In my essay published here on nelbell.com on April 21, 2022. I stated, “And the responsibility of the shortage/supply doesn’t necessarily rest on any one person’s or group of people’s shoulders. It just SUCKS! It’s part of living with rare diseases while the rest of the world lives on in oblivion.” Within an instant of learning about DeLauro’s disclosure, everything in my world flipped on its head: Learning that someone IS responsible for this shortage and, consequently my son’s current nutritional concerns, changed almost everything except one thing: The rest of the world continued to live on in oblivion. Granted, there are a lot of major US and world events deserving our attention right now, but there has been virtually no attention given to this and it’s a disgrace. The only solace I could conjure up outside of my rage last week was that maybe now there could be some resolution to this nightmare. After I read the article by Helena Bottemiller Evich of Politico, I thought, “Oh, man! The shit’s really gonna hit the fan now!” Nope. Not really. Nothing. NPR ran a pretty good piece on May 1, but it wasn’t investigative in nature and didn’t explore any possible resolutions since that was not the focus of the piece. Still, it contained critical information (although maybe not realistic for parents with NO safe options).
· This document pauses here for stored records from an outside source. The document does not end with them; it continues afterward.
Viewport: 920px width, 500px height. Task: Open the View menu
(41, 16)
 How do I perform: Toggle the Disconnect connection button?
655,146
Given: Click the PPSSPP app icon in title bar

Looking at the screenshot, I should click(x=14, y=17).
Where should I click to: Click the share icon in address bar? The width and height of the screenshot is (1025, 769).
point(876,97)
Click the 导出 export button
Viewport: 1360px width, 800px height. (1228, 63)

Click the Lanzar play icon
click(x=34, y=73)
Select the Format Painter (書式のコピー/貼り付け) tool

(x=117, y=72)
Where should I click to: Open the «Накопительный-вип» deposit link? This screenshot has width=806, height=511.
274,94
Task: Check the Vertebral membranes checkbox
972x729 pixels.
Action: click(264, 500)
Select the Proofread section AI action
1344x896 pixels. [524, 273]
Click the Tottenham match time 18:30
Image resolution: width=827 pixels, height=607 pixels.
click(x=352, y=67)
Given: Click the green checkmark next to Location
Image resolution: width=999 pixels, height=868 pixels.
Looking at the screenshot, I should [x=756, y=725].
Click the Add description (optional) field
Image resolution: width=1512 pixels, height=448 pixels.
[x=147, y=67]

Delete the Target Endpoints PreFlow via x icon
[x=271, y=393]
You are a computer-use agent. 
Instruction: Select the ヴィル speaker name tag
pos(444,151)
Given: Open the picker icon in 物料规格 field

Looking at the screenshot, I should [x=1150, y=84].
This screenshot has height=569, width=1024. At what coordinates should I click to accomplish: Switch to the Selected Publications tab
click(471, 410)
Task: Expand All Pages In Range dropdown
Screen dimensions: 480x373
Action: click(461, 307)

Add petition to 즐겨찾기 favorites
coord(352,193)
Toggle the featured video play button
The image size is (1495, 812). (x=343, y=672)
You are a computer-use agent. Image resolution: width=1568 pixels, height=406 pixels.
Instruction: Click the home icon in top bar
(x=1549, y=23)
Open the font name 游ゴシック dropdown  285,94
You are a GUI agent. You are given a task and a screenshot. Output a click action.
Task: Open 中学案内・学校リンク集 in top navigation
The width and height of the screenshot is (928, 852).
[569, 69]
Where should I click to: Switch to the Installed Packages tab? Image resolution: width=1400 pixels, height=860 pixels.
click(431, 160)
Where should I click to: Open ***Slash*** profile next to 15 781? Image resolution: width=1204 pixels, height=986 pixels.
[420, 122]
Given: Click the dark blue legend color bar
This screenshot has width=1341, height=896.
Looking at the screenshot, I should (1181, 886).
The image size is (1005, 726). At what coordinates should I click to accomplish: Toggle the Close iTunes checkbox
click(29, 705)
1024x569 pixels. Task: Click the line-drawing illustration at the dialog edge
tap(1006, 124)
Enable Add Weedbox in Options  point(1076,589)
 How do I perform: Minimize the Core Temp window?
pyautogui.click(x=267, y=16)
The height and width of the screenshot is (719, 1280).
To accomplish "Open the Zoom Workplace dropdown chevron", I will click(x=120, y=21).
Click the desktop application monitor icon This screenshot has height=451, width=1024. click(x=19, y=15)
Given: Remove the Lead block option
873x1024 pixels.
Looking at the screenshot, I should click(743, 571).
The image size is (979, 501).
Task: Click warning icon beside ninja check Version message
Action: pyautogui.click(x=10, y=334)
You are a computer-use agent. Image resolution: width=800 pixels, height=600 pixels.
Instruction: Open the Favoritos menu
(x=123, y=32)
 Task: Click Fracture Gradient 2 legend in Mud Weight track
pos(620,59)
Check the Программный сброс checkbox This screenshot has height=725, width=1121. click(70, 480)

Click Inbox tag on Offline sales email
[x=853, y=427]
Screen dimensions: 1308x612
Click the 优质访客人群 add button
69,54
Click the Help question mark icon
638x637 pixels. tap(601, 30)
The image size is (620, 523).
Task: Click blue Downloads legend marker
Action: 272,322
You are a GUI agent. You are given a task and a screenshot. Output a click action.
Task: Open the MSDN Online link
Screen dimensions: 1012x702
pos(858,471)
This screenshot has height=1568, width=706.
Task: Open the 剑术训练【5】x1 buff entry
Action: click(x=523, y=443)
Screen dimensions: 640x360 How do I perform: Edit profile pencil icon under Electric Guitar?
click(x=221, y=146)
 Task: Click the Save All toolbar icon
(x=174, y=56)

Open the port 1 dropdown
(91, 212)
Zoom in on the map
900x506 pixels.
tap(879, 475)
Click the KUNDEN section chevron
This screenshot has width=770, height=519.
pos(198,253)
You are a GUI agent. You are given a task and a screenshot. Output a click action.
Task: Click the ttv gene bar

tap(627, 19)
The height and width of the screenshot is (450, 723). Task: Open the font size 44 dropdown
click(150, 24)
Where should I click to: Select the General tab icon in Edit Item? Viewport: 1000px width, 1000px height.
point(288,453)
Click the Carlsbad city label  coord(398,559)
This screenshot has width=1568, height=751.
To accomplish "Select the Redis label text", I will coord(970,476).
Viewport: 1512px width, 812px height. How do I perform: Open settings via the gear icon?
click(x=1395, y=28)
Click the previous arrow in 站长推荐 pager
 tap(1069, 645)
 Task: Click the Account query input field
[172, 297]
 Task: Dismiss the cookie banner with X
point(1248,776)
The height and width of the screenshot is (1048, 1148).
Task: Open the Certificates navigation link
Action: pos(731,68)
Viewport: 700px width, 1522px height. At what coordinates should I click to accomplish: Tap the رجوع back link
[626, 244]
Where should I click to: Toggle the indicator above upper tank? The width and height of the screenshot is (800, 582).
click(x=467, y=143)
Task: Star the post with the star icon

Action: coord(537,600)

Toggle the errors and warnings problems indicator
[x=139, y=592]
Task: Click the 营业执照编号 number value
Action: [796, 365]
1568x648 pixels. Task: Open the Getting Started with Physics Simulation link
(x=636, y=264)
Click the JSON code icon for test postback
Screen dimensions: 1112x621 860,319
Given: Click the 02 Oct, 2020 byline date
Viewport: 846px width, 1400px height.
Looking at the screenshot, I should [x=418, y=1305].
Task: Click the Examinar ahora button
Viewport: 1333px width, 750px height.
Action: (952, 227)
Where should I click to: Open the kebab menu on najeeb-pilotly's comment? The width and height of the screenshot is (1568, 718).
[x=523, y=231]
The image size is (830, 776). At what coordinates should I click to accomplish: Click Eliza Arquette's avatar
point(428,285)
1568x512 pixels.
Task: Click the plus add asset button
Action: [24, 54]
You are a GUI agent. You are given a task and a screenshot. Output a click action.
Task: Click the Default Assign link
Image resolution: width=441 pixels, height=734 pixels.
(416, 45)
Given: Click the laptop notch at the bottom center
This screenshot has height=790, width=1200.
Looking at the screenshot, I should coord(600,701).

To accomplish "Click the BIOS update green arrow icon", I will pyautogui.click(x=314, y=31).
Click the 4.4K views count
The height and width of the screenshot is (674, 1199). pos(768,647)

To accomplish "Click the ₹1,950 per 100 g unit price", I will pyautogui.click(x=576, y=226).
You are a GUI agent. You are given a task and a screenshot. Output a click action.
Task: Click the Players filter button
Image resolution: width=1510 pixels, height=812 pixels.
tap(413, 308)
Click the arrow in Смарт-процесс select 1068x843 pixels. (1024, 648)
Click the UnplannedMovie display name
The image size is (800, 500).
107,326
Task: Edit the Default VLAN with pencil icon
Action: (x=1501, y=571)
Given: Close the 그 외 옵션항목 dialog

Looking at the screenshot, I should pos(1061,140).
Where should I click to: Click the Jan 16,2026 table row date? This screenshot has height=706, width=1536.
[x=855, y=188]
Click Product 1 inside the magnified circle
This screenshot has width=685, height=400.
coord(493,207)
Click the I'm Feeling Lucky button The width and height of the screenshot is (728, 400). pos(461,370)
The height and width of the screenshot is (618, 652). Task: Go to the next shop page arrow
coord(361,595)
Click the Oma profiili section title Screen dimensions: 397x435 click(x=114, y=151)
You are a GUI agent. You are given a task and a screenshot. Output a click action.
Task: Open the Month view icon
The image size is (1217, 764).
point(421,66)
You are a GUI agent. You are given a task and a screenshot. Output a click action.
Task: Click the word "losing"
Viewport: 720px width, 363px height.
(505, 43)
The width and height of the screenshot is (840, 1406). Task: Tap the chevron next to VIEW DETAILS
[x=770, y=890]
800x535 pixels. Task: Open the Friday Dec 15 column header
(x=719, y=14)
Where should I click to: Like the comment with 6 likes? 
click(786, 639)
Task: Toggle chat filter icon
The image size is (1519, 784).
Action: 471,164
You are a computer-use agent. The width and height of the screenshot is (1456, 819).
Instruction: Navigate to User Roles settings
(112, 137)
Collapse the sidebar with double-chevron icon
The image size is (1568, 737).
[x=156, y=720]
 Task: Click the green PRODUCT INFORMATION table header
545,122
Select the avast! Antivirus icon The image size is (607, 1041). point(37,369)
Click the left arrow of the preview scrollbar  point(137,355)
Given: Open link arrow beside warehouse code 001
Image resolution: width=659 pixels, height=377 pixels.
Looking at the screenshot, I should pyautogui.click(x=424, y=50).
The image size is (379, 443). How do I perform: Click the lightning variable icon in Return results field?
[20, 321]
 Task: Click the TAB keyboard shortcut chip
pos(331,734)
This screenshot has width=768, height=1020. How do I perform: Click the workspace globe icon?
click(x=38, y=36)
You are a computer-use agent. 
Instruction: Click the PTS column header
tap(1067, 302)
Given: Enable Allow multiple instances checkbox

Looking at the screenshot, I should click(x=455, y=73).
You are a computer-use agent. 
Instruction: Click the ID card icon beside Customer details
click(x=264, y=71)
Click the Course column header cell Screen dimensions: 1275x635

I wrote my state representatives and senators that day. I received nothing but a canned response back from a couple of them. I doubt they will ever even see my words. I watched the news for days. There was hardly any coverage of the whistleblower report at all. Evich’s own story was buried in the agricultural section of Politico.
As a parent of a child living with special needs, I don’t know that I’ve ever felt so betrayed or neglected. My son relies on elemental formula daily for supplementary nutrition. It makes me so sad for him and others like him and those struggling through even more severe circumstances than he is. I don’t think there are words to adequately describe the pain and frustration these families feel. I’ve never felt so helpless.
Very few people seem to grasp the gravity of this situation. I can’t understand how this can just be swept under the rug and so grossly ignored, regardless of how many other serious issues there are. News outlets have certainly found plenty of space for the Met Gala. I simply cannot comprehend this.